Le deuxième volume étudie successivement : — les ouvrages de Bacon ; — sa division des sciences ou son encyclopédie ; — sa méthode ; — son œuvre comme savant ou philosophe proprement dit ; — enfin son esprit avec ses défauts et ses qualités. Tel est l’objet des cinq chapitres qui suivent.

Dans le premier, l’ordre chronologique des ouvrages de Bacon est bien indiqué. M. N. intercale les écrits publiés seulement après la mort de l’auteur, à leur date précise ou approximative, entre ceux qui parurent de son vivant, mais sans essayer de tirer de là une histoire du développement des idées du philosophe. A-t-il raison, en particulier, de placer le de Principiis atque Originibus après 1620, parce qu’on y trouve des allusions au Novum Organum ? Mais la première rédaction du Novum Organum est de 1608 environ, et, en 1609, Bacon publiait le de Sapientia Veterum, avec lequel ce de Principiis a beaucoup plus de rapports. Après 1620, les nouveaux ouvrages de Bacon ont plutôt un caractère historique (c’est l’observation et le récit des phénomènes), ou si parfois il se prend à rêver, c’est, comme dans la Nouvelle Atlantide, à l’avenir de la science, beaucoup plus qu’au passé, et qu’à cette interprétation des vieux mythes, où son imagination s’était exercée jadis avec un peu trop de complaisance.

◆ À faire: Recopiez intégralement le passage ci-dessus sur les ouvrages de Bacon, sans rien y changer.

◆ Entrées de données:
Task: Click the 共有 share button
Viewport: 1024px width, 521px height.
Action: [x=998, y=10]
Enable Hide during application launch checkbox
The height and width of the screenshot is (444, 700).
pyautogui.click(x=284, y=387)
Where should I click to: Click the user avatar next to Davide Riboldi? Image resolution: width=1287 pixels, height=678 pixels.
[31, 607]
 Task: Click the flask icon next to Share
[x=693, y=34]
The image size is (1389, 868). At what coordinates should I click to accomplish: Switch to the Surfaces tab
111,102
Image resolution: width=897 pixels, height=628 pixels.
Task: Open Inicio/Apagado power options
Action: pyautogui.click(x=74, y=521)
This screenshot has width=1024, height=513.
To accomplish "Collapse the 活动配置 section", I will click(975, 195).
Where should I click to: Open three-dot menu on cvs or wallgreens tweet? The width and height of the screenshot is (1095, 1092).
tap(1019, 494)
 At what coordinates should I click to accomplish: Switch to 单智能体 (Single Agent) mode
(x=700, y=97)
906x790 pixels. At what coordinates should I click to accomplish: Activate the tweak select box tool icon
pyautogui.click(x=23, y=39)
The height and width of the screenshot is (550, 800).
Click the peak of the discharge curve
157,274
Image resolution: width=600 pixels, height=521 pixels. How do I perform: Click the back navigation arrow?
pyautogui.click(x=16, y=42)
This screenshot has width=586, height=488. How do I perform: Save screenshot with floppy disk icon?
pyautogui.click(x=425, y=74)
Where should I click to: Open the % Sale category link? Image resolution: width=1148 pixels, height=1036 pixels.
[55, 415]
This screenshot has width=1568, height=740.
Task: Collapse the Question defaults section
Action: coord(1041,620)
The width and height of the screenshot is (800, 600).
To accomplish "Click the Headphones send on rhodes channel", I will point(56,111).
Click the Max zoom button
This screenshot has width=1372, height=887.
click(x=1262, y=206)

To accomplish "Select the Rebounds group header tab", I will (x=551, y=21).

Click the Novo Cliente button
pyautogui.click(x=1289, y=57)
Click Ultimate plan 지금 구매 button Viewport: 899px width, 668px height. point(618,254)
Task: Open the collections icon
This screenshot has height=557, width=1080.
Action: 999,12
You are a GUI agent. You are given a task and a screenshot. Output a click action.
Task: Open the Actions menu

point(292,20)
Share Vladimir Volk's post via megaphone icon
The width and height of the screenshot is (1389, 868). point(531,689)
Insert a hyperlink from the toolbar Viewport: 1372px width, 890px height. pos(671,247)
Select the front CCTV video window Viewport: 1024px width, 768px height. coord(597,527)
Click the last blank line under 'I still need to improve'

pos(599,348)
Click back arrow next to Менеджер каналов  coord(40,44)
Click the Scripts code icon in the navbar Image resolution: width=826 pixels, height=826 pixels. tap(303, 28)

◆ Résultat de l'exercice:
Le deuxième volume étudie successivement : — les ouvrages de Bacon ; — sa division des sciences ou son encyclopédie ; — sa méthode ; — son œuvre comme savant ou philosophe proprement dit ; — enfin son esprit avec ses défauts et ses qualités. Tel est l’objet des cinq chapitres qui suivent.

Dans le premier, l’ordre chronologique des ouvrages de Bacon est bien indiqué. M. N. intercale les écrits publiés seulement après la mort de l’auteur, à leur date précise ou approximative, entre ceux qui parurent de son vivant, mais sans essayer de tirer de là une histoire du développement des idées du philosophe. A-t-il raison, en particulier, de placer le de Principiis atque Originibus après 1620, parce qu’on y trouve des allusions au Novum Organum ? Mais la première rédaction du Novum Organum est de 1608 environ, et, en 1609, Bacon publiait le de Sapientia Veterum, avec lequel ce de Principiis a beaucoup plus de rapports. Après 1620, les nouveaux ouvrages de Bacon ont plutôt un caractère historique (c’est l’observation et le récit des phénomènes), ou si parfois il se prend à rêver, c’est, comme dans la Nouvelle Atlantide, à l’avenir de la science, beaucoup plus qu’au passé, et qu’à cette interprétation des vieux mythes, où son imagination s’était exercée jadis avec un peu trop de complaisance.